_Given task_
Recast the data lines as a JSON list of strings, one string per line and no entries for blank lines. Cover only the stretch from the line containing "Open the Приложения apps panel" through the line containing "Looking at the", both included.

_Material_
┌──

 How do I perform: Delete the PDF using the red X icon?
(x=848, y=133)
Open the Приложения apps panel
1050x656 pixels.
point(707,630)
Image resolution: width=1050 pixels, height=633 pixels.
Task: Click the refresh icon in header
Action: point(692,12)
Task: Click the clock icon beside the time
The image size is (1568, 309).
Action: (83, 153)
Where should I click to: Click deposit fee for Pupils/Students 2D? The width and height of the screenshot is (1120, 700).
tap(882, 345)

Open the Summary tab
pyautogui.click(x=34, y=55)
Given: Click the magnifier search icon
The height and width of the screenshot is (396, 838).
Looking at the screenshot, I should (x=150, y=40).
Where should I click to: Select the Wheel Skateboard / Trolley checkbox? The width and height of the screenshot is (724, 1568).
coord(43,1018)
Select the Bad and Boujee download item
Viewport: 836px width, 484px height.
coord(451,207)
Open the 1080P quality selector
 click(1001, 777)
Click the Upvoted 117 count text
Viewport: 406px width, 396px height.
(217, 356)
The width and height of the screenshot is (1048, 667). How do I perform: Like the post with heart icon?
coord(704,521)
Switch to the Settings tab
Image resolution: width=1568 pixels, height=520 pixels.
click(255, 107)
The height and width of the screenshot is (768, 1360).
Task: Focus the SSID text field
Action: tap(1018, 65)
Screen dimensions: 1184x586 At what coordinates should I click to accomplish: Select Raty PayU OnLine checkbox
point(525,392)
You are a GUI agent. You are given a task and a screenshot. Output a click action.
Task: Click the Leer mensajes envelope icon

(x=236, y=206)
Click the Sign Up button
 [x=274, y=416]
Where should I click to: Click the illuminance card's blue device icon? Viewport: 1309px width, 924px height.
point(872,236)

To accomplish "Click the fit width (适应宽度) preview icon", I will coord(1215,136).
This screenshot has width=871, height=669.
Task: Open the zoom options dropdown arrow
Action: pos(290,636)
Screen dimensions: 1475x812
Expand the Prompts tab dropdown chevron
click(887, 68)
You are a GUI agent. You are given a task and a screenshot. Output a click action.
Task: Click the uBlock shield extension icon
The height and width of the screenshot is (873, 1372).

└──

_Task result_
[
  "Open the Приложения apps panel",
  "1050x656 pixels.",
  "point(707,630)",
  "Image resolution: width=1050 pixels, height=633 pixels.",
  "Task: Click the refresh icon in header",
  "Action: point(692,12)",
  "Task: Click the clock icon beside the time",
  "The image size is (1568, 309).",
  "Action: (83, 153)",
  "Where should I click to: Click deposit fee for Pupils/Students 2D? The width and height of the screenshot is (1120, 700).",
  "tap(882, 345)",
  "Open the Summary tab",
  "pyautogui.click(x=34, y=55)",
  "Given: Click the magnifier search icon",
  "The height and width of the screenshot is (396, 838).",
  "Looking at the screenshot, I should (x=150, y=40)."
]